# START OF Text shown
My understanding is that FAA rated 'ethernet' switches for aircraft
are modified ASICs which do TDM. You program in slot reservations, and
this is used to give bounded-time delivery guarantees for flight
critical stuff. Cheaper to make by modifying existing stuff, the
physical and link layer code is almost identical, its just put into a
timeslot regime. Its fully isochronous for the flight control and its
best effort delivery for the entertainment.
So, when people talk about the entertainment being 'isolated' its not
opto-isolated and its not airgap discrete switch isolated: the TDM
bitfield excludes the customers from talking in the timeslots for the
flight control logic.
I think the imputed hack, was to "see" the flight control sequences
because you can probably fake out read-side, and get passive view of
them if you can make the ports broadcast-receive. I am really
unconvinced anyone succeeded in write-mode into this model. Not that
it couldn't happen and not that I believe I'm smarted than bad people:
I just thing the descriptions have the quality of urban myth right
now.
# END OF Text shown
# START OF Supplied material
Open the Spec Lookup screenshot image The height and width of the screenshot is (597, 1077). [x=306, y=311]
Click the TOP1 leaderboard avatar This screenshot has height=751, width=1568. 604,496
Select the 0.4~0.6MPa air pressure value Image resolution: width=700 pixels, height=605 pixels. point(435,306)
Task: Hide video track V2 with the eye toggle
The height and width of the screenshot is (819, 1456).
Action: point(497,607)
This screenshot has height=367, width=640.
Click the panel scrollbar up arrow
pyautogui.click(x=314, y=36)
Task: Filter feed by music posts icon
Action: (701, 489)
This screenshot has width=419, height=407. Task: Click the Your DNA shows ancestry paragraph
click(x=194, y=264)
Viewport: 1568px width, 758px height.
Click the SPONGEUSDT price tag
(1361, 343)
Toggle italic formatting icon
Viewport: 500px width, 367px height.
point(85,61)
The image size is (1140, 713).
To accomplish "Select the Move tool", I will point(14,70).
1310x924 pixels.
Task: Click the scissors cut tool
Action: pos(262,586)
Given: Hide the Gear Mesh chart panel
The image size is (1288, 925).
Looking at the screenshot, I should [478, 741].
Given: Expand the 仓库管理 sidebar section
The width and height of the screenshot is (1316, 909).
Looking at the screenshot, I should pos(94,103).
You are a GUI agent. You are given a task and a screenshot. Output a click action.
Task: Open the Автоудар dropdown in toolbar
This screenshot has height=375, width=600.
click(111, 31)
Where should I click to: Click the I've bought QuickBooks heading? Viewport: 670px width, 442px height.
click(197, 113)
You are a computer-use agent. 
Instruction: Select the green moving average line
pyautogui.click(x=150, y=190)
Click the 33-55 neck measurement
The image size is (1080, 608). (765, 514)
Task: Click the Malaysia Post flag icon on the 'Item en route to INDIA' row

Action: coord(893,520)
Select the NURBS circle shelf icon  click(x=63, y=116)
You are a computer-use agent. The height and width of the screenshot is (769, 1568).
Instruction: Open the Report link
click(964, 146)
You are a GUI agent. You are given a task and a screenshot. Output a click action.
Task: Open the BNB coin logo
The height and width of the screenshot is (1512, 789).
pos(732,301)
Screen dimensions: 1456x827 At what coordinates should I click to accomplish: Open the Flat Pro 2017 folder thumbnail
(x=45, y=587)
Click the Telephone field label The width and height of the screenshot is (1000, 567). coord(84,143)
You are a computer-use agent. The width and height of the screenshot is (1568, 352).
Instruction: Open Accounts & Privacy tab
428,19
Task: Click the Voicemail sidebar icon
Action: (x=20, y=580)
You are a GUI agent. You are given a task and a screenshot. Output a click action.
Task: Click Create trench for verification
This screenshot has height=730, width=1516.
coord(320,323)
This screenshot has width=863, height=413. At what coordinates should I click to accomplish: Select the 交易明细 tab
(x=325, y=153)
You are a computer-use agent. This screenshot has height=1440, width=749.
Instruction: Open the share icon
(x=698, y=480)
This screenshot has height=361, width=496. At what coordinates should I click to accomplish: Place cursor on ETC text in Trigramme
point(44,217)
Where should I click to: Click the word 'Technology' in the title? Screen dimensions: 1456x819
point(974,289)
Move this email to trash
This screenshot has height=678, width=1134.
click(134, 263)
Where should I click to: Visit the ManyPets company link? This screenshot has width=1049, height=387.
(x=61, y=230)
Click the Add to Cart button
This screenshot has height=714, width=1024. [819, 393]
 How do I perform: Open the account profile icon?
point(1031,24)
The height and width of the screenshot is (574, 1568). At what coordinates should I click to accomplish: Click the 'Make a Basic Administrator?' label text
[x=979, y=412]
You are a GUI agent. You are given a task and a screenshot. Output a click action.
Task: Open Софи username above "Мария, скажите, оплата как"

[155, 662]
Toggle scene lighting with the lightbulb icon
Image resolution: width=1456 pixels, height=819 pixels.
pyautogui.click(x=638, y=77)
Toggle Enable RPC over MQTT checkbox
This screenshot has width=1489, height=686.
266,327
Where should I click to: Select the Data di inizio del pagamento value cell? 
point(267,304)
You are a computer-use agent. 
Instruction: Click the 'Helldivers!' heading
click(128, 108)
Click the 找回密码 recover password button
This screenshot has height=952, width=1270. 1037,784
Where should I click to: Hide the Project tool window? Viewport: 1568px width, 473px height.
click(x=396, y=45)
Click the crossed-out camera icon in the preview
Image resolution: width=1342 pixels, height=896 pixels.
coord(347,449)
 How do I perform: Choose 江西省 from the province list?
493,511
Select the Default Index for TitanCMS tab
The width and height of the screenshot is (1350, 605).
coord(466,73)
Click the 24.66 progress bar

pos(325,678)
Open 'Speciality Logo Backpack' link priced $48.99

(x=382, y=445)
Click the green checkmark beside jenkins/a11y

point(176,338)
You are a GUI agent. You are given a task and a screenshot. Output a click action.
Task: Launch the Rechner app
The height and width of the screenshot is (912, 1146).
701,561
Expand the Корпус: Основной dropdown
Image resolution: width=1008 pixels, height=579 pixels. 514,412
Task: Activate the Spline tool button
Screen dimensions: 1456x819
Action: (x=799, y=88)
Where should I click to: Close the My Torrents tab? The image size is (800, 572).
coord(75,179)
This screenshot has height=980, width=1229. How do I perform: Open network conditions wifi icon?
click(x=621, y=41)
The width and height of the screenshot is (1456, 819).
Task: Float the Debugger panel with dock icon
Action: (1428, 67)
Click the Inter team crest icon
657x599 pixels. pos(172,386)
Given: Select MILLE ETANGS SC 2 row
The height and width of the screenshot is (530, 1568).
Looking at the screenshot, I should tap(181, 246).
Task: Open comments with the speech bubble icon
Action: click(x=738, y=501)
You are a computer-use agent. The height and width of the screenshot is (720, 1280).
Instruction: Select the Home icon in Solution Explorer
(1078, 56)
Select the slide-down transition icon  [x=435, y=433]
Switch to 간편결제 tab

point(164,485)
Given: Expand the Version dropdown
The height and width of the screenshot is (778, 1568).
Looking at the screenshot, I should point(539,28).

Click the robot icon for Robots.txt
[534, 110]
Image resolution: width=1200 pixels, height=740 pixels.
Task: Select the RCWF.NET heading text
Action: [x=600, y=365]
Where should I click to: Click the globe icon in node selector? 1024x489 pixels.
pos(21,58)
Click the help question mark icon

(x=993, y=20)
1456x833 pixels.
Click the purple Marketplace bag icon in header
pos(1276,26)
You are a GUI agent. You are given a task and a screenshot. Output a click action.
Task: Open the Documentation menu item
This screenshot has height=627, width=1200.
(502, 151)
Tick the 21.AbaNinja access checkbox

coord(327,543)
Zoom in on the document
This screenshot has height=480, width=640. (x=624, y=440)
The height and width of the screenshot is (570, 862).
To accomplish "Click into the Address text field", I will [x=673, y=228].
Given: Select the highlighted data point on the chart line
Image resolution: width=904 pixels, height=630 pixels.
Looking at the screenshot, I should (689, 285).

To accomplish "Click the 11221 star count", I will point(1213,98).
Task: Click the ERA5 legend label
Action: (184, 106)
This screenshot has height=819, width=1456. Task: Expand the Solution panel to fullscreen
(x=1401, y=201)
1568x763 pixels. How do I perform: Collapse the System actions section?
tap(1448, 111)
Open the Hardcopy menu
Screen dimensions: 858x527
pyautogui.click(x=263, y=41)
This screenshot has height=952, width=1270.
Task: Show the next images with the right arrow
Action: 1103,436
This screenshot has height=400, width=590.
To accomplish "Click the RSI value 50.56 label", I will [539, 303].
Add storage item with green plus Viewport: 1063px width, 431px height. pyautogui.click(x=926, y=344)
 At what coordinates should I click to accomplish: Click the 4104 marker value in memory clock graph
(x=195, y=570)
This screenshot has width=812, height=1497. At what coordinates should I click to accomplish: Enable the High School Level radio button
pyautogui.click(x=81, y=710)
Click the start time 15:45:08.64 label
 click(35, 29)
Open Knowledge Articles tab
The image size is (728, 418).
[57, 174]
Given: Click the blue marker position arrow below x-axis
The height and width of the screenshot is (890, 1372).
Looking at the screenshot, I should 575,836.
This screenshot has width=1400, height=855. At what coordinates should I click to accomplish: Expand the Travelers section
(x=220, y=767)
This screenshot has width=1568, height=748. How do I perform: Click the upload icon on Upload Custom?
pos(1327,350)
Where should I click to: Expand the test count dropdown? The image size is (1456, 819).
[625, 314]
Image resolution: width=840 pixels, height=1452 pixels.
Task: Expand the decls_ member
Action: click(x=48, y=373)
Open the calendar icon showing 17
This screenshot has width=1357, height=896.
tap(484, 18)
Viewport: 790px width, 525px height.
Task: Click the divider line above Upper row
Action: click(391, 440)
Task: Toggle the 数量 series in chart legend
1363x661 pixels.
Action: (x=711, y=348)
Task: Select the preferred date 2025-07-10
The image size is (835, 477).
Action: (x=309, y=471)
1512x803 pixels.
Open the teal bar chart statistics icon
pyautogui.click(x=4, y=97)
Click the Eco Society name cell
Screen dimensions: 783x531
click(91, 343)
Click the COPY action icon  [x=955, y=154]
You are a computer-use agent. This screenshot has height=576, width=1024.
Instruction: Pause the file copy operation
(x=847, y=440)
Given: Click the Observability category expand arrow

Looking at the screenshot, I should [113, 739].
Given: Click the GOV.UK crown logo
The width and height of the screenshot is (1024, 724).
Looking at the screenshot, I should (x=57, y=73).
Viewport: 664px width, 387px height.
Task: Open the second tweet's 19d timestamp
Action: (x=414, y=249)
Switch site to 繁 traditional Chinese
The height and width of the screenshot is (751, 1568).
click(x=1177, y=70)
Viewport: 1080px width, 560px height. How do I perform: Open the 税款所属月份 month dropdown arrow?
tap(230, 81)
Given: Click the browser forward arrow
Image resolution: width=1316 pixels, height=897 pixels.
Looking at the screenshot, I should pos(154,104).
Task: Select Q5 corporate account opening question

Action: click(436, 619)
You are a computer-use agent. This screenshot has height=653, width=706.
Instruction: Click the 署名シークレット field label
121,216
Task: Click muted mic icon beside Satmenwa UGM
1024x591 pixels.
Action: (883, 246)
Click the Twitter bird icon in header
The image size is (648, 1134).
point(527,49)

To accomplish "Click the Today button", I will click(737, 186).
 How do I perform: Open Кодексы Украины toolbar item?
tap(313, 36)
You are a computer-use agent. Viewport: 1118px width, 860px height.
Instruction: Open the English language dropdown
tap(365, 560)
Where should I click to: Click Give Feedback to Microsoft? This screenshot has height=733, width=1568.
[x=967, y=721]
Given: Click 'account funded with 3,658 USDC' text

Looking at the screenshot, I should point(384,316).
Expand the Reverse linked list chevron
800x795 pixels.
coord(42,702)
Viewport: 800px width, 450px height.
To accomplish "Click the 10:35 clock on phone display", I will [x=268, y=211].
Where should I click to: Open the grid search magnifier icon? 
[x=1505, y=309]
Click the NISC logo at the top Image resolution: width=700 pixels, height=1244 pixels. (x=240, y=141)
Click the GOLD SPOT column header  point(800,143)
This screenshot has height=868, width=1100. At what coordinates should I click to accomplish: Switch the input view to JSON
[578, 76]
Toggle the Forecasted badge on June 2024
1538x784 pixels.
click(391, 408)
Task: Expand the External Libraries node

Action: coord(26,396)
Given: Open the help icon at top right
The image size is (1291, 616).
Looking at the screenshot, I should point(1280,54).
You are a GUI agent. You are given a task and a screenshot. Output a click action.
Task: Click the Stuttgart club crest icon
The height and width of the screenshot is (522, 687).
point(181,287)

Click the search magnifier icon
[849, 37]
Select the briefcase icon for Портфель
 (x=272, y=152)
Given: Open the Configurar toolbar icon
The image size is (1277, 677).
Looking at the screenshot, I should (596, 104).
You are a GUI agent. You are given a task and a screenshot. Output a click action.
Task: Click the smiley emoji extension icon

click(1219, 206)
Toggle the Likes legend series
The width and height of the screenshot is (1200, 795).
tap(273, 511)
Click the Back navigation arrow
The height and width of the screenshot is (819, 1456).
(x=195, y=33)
# END OF Supplied material
» **Goal A**:
Answer these questions about the post:
(i) What do the modified ASICs in FAA-rated aircraft switches do?
(ii) What kind of delivery does the entertainment traffic get?
(iii) What does the TDM bitfield exclude the customers from doing?
» **Goal B**: Format the entries as a numbered list, running from the line containing "Where should I click to: Hide" up to and including the line containing "Action: click(x=738, y=501)", and leave out blank lines.
The entries are unrelated to the post.

» **Full output A**:
(i) They do TDM.
(ii) Best effort delivery.
(iii) Talking in the timeslots for the flight control logic.

» **Full output B**:
1. Where should I click to: Hide the Project tool window? Viewport: 1568px width, 473px height.
2. click(x=396, y=45)
3. Click the crossed-out camera icon in the preview
4. Image resolution: width=1342 pixels, height=896 pixels.
5. coord(347,449)
6.  How do I perform: Choose 江西省 from the province list?
7. 493,511
8. Select the Default Index for TitanCMS tab
9. The width and height of the screenshot is (1350, 605).
10. coord(466,73)
11. Click the 24.66 progress bar
12. pos(325,678)
13. Open 'Speciality Logo Backpack' link priced $48.99
14. (x=382, y=445)
15. Click the green checkmark beside jenkins/a11y
16. point(176,338)
17. You are a GUI agent. You are given a task and a screenshot. Output a click action.
18. Task: Launch the Rechner app
19. The height and width of the screenshot is (912, 1146).
20. 701,561
21. Expand the Корпус: Основной dropdown
22. Image resolution: width=1008 pixels, height=579 pixels. 514,412
23. Task: Activate the Spline tool button
24. Screen dimensions: 1456x819
25. Action: (x=799, y=88)
26. Where should I click to: Close the My Torrents tab? The image size is (800, 572).
27. coord(75,179)
28. This screenshot has height=980, width=1229. How do I perform: Open network conditions wifi icon?
29. click(x=621, y=41)
30. The width and height of the screenshot is (1456, 819).
31. Task: Float the Debugger panel with dock icon
32. Action: (1428, 67)
33. Click the Inter team crest icon
34. 657x599 pixels. pos(172,386)
35. Given: Select MILLE ETANGS SC 2 row
36. The height and width of the screenshot is (530, 1568).
37. Looking at the screenshot, I should tap(181, 246).
38. Task: Open comments with the speech bubble icon
39. Action: click(x=738, y=501)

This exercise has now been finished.